On 26/08/2025 01.00, Jacob Keller wrote:
XDP_DROP performance has been tested for this version, thanks to work from
Michal Kubiak. The results are quite promising, with 3 versions being
compared:
* baseline net-next tree
* v1 applied
* v2 applied
Michal said:
I run the XDP_DROP performance comparison tests on my setup in the way I
usually do. I didn't have the pktgen configured on my link partner, but I
used 6 instances of the xdpsock running in Tx-only mode to generate
high-bandwith traffic. Also, I tried to replicate the conditions according
to Jesper's description, making sure that all the traffic is directed to a
single Rx queue and one CPU is 100% loaded.
Thank you for replicating the test setup. Using xdpsock as a traffic
generator is fine, as long as we make sure that the generator TX speeds
exceeds the Device Under Test RX XDP_DROP speed. It is also important
for the test that packets hits a single RX queue and we verify one CPU
is 100% load, as you describe.
As a reminder the pktgen kernel module comes with ready-to-use sample
shell-scripts[1].
[1] https://elixir.bootlin.com/linux/v6.16.3/source/samples/pktgen
The performance hit from v1 is replicated, and shown to be gone in v2, with
our results showing even an increase compared to baseline instead of a
drop. I've included the relative packet per second deltas compared against
a baseline test with neither v1 or v2.
Thanks for also replicating the performance hit from v1 as I did in [2].

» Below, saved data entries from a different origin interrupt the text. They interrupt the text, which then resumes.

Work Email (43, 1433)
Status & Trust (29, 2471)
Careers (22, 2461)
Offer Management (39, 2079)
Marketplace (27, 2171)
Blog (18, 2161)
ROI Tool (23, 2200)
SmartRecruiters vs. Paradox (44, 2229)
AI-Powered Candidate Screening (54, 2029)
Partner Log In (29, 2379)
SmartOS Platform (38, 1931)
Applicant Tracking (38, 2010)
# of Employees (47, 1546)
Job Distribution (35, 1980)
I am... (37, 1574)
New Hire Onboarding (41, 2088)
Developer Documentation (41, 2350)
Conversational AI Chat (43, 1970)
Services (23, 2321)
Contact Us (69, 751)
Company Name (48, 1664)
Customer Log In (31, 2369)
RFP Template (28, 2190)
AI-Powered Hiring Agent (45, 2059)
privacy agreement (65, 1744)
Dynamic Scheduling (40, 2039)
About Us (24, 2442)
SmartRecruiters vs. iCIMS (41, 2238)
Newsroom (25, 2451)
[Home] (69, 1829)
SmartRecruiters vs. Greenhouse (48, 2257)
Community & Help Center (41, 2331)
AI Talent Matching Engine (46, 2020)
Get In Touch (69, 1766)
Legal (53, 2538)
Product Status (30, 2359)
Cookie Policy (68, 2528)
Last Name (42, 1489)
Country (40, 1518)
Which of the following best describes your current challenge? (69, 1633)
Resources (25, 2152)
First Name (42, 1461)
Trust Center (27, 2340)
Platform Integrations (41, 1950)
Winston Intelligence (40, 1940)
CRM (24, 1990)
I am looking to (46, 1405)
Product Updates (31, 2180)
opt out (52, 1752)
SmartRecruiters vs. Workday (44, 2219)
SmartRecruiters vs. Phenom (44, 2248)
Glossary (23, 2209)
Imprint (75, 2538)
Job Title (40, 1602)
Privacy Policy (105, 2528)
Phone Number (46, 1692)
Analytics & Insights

To Michal: What CPU did you use?
- I used CPU: AMD EPYC 9684X (with SRSO=IBPB)
One of the reasons that I saw a larger percentage drop is that this CPU
doesn't have DDIO/DCA, which deliver the packet to L3 cache (and a L2
cache-miss will obviously take less time than a full main memory cache-
miss). (Details: Newer AMD CPUs will get something called PCIe TLP
Processing Hints (TPH), which resembles DDIO).
Point is that I see some opportunities in driver to move some of the
prefetches earlier. But we want to make sure it benefits both CPU types,
and I can test on the AMD platform. (This CPU is a large part of our
fleet so it makes sense for us to optimize this).
baseline to v1, no-touch:
-8,387,677 packets per second (17%) decrease.
baseline to v2, no-touch:
+4,057,000 packets per second (8%) increase!
baseline to v1, read data:
-411,709 packets per second (1%) decrease.
baseline to v2, read data:
+4,331,857 packets per second (11%) increase!
Thanks for providing these numbers.
I would also like to know the throughput PPS packet numbers before and
after, as this allows me to calculate the nanosec difference. Using
percentages are usually useful, but it can be misleading when dealing
with XDP_DROP speeds, because a small nanosec change will get
"magnified" too much.
---
Changes in v2:
- Only access shared info for fragmented frames
- Link to v1:
https://lore.kernel.org/netdev/[email protected]/
[2]
https://lore.kernel.org/netdev/[email protected]/
---
drivers/net/ethernet/intel/ice/ice_txrx.h | 1 -
drivers/net/ethernet/intel/ice/ice_txrx.c | 80 +++++++++++++------------------
2 files changed, 34 insertions(+), 47 deletions(-)
Acked-by: Jesper Dangaard Brouer <[email protected]>